I just found Stefano Mazzocchi’s Blog via Dare Obasanjo. It looks like Stefano doesn’t blog very frequently, but what he does write is well worth reading. His latest, entitled “On the quality of Metadata” makes the assertion that

merging two (or more) datasets with high quality metadata results in a new dataset with much lower quality metadata.

He goes on

The "measure" of this quality is just subjective and perceptual, but it's a constant thing: everytime we showed this to people that cared about the data more than the software we were writing, they could not understand why we were so excited about such a system, where clearly the data was so much poorer than what they were expecting.

Hmmm.

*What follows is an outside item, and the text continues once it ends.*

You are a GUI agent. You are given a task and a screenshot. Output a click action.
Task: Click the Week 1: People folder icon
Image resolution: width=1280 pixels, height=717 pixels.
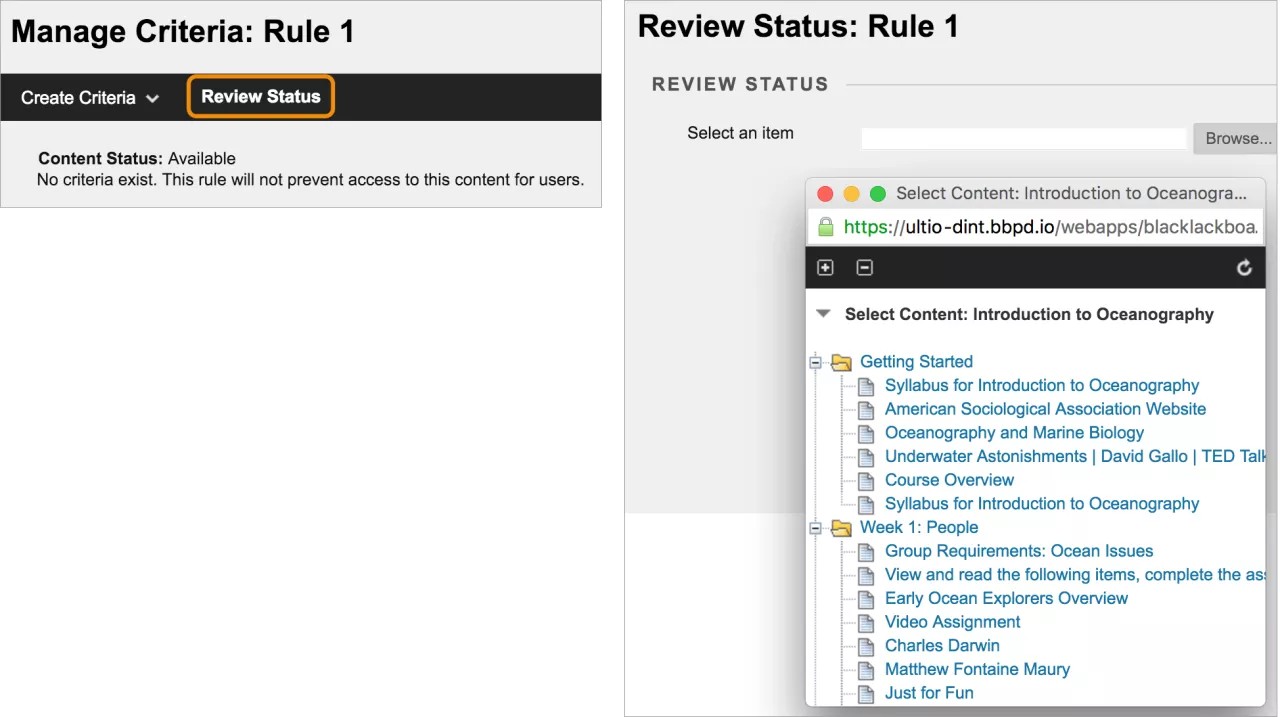pyautogui.click(x=841, y=528)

Then he gives an example, which is probably best summarised from Dares’ blog as

being able to say that two items are semantically identical (i.e. an artist field in dataset A is the same as the 'band name' field in dataset B) doesn't mean you won't have to do some syntactic mapping as well (i.e. alter artist names of the form "ArtistName, The" to "The ArtistName") if you want an accurate mapping.

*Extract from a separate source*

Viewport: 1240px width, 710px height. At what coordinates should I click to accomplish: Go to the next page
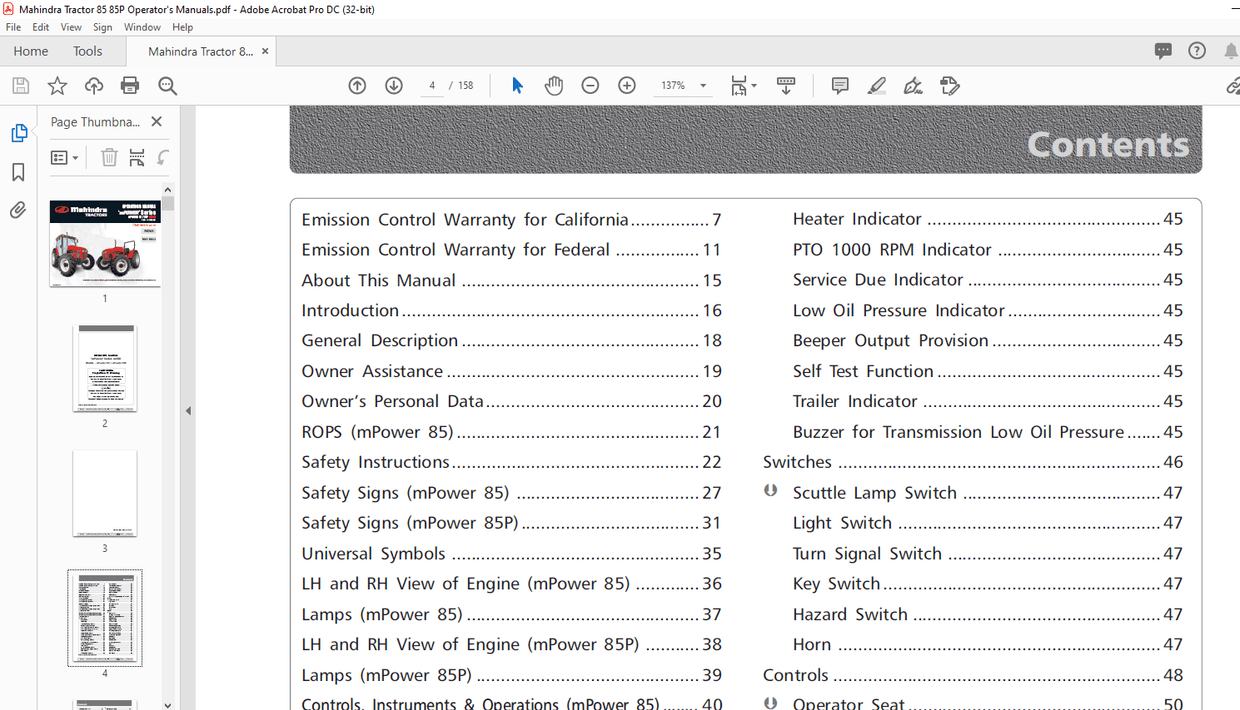point(393,85)
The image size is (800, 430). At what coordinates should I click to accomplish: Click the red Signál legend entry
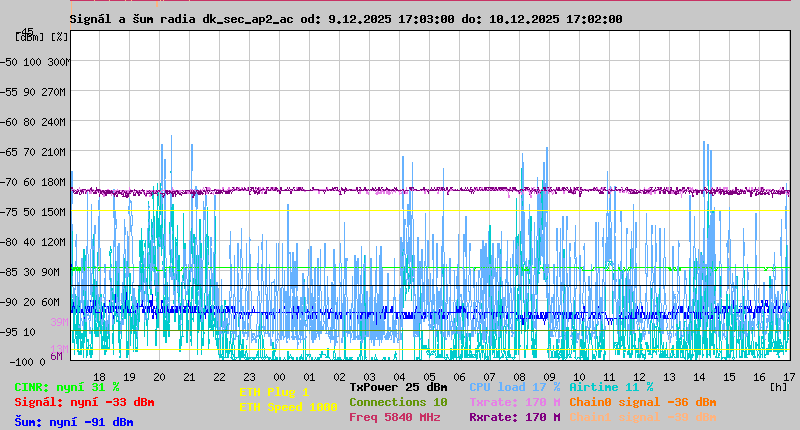(x=84, y=402)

and the latter is often just hard. Stefano goes on to say to do this

you need to further link your metadata references "The Beatles" or "Beatles, The" to a common, hopefully globally unique identifier.

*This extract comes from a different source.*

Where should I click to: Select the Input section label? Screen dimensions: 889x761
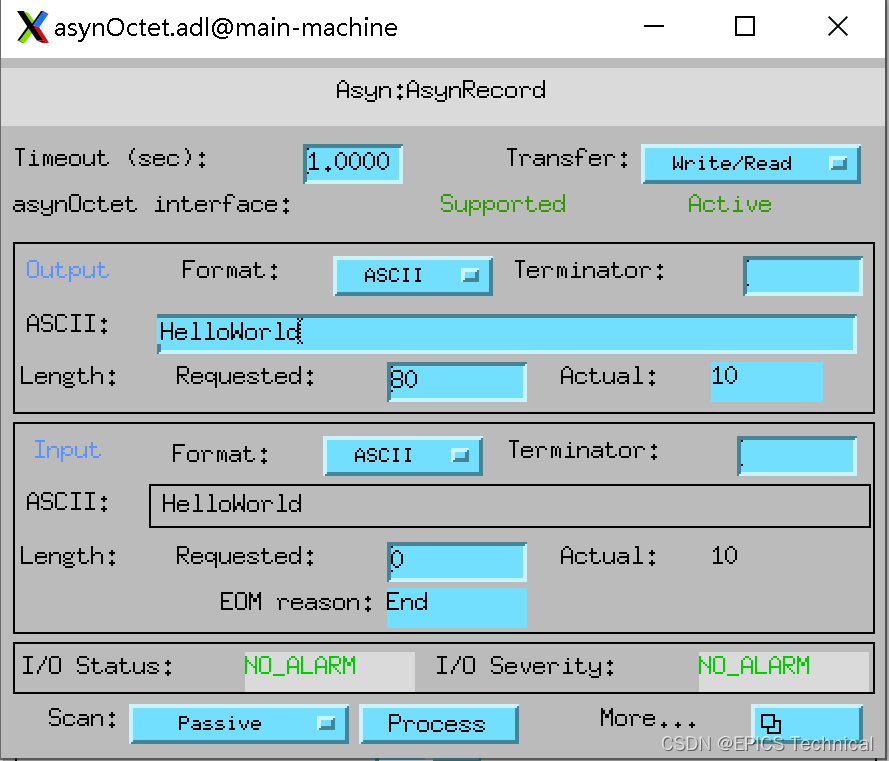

before you can reliably do this, and to do this, you’re essentially appealing to higher order metadata construct (the one that maps these artists onto a global uri). In fact, Stefano covers some of this in an earlier post:

The problem is rather simple, really: words are not unique identifiers for concepts. Everybody knows this very well: synonyms exist in every language. So, all you need to start is to create unique identifiers for your tags, but if you don't do it well enough, it doesn't scale globally.

Well, that’s the same as saying that as much as possible, you want to exploit controlled vocabularies within your semantic tags … which is why we put so much effort into it.

(Actually, as an aside, the older post has a really interesting idea about how to avoid using common denominator controlled vocabularies and still end up with agreed definitions starting from different tags. He says he’s implemented something based on it … one day I think I should chase that up).